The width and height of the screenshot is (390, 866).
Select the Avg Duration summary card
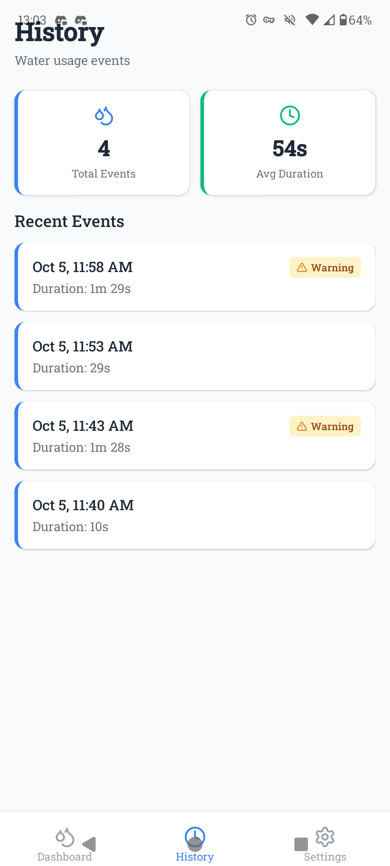[288, 143]
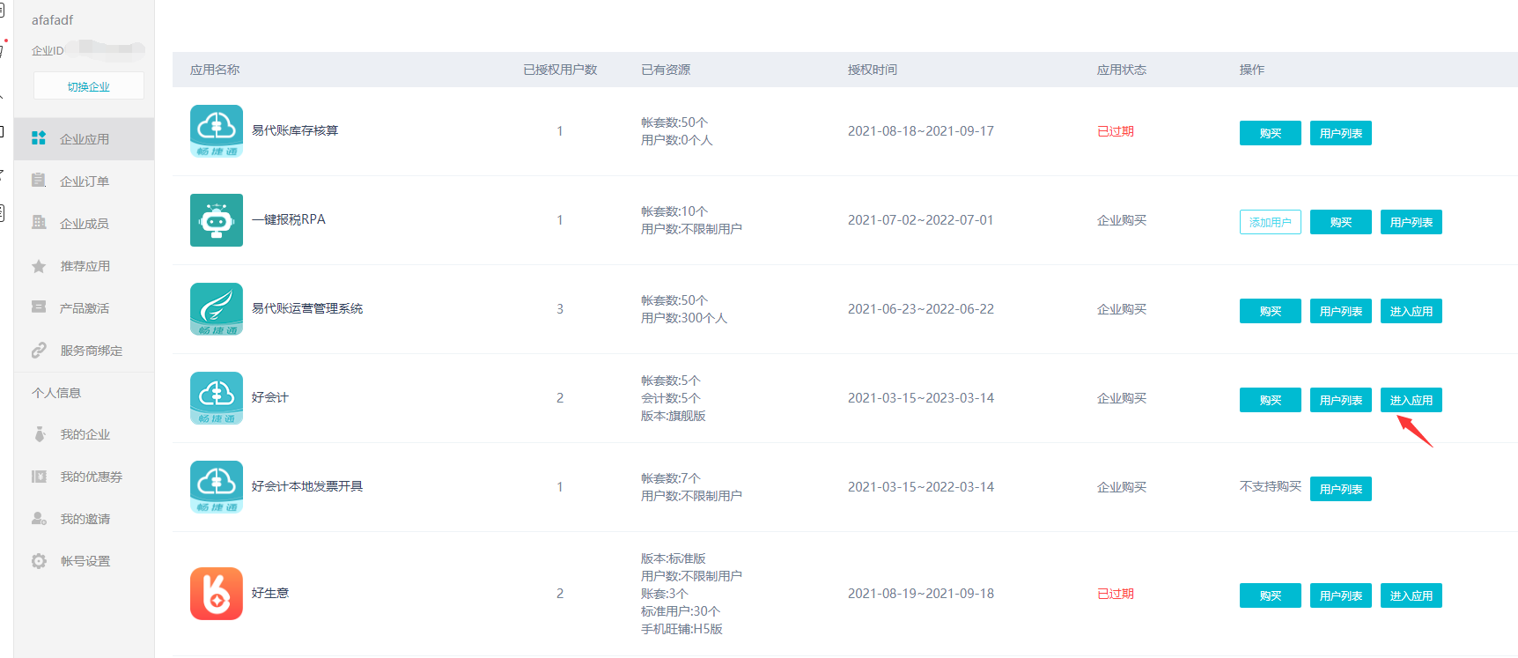Open 企业订单 in the sidebar menu
1518x658 pixels.
point(85,181)
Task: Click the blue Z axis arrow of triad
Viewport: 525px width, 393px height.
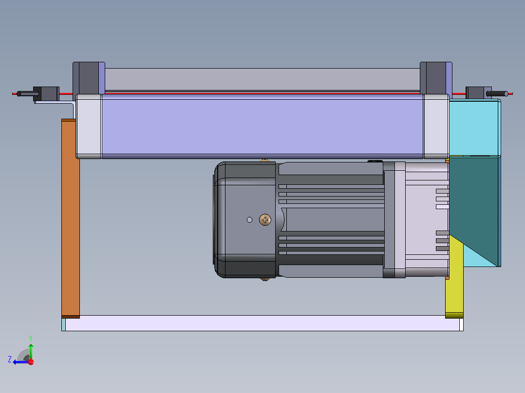Action: 20,362
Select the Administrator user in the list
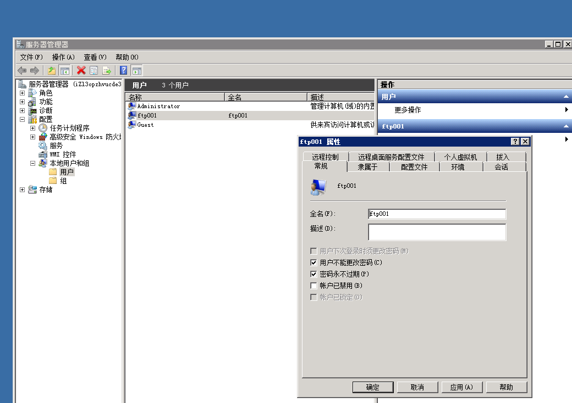Viewport: 572px width, 403px height. [x=158, y=106]
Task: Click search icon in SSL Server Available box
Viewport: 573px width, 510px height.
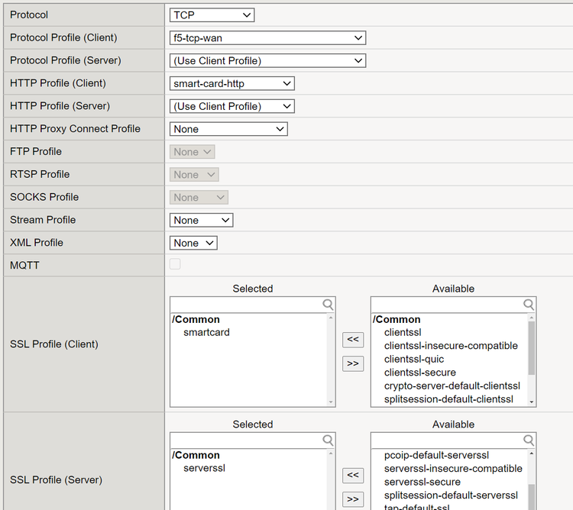Action: point(529,441)
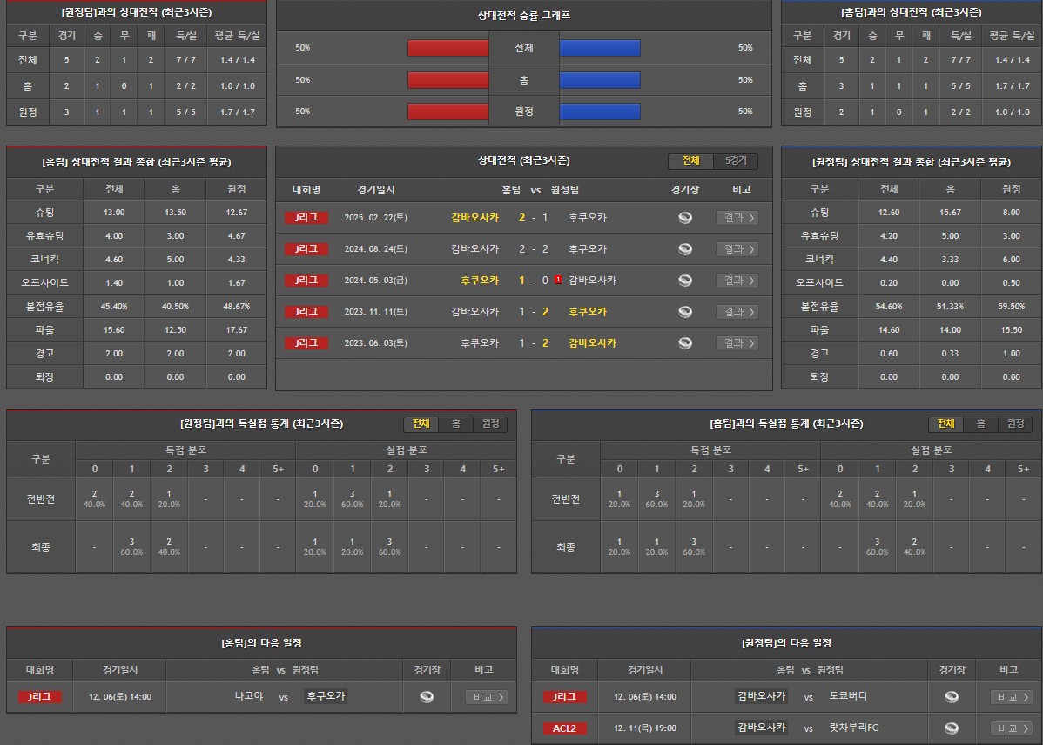Click the 랏차부리FC team name
1043x745 pixels.
coord(853,728)
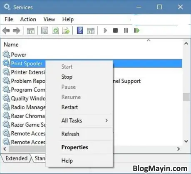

====

## ACTIVITY
Starting from the data above, filter for lines with "Task" and copy each one.

## WRITTEN ANSWER
Task: Click the blue Z axis arrow of triad
Task: Click search icon in SSL Server Available box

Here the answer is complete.